Texte d'étude:
====
Le Centre national de presse Norbert Zongo, a abrité le 26 février, une conférence de presse sur l'accès aux soins et aux anti-rétroviraux. Animée par le Réseau social "Alert Burkina", Médecins sans frontière et des organisations de la Société civile burkinabè, la conférence a sonné l'alerte sur la prochaine entrée en vigueur des accords de Bangui révisés en 1999 qui va sérieusement compromettre les acquis de la conférence de l'OMC (Organisation mondiale du commerce) de Doha sur l'accessibilité des malades aux médicaments anti-rétroviraux.

Le Sida est devenu à l'heure actuelle la première cause de mortalité en Afrique et la 4e cause de décès dans le monde. La maladie tue ainsi chaque année plus de 2 millions d'Africains. Au Burkina Faso, les décès attribuables au Sida depuis le début de l'épidémie seraient supérieurs à 300 000 dont 43 000 pour la seule année 1999 (ONUSIDA). Véritable problème de développement, la pandémie du Sida est d'autant plus dramatique que les pays les plus touchés n'ont pas accès aux médicaments. Il faut rappeler que plus de 28 millions d'Africains vivent avec le virus du Sida. Ce qui représente environ 70% des personnes contaminées à travers le monde. L'on se rappelle encore la bataille mémorable gagnée par l'Afrique du Sud sur les multinationales pharmaceutiques et qui lui a permis de casser les prix des anti-rétroviraux. L'expérience avait fait tâche d'huile et des négociations avec les laboratoires avaient permis une réduction sensible des prix des médicaments.
====
Données recueillies:
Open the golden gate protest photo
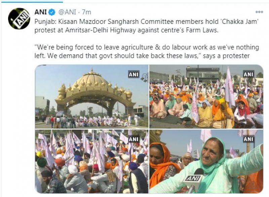The image size is (269, 197). tap(91, 97)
====
Consignes:
**1)** Résumez le texte en deux phrases.
**2)** Extrayez du texte le passage qui commence par « Le Centre national » et va jusqu'à « aux médicaments anti-rétroviraux. ».
Le matériel n'a aucun lien avec le texte.

Résultats par exercice:
**1)** Le 26 février, une conférence de presse au Centre national de presse Norbert Zongo, animée notamment par Alert Burkina et Médecins sans frontière, a alerté sur l'entrée en vigueur prochaine des accords de Bangui révisés en 1999, qui menace les acquis de Doha sur l'accès des malades aux anti-rétroviraux. Le Sida, première cause de mortalité en Afrique, tue chaque année plus de 2 millions d'Africains et les pays les plus touchés n'ont pas accès aux médicaments, même si la victoire de l'Afrique du Sud sur les multinationales pharmaceutiques avait permis de faire baisser les prix.

**2)**
Le Centre national de presse Norbert Zongo, a abrité le 26 février, une conférence de presse sur l'accès aux soins et aux anti-rétroviraux. Animée par le Réseau social "Alert Burkina", Médecins sans frontière et des organisations de la Société civile burkinabè, la conférence a sonné l'alerte sur la prochaine entrée en vigueur des accords de Bangui révisés en 1999 qui va sérieusement compromettre les acquis de la conférence de l'OMC (Organisation mondiale du commerce) de Doha sur l'accessibilité des malades aux médicaments anti-rétroviraux.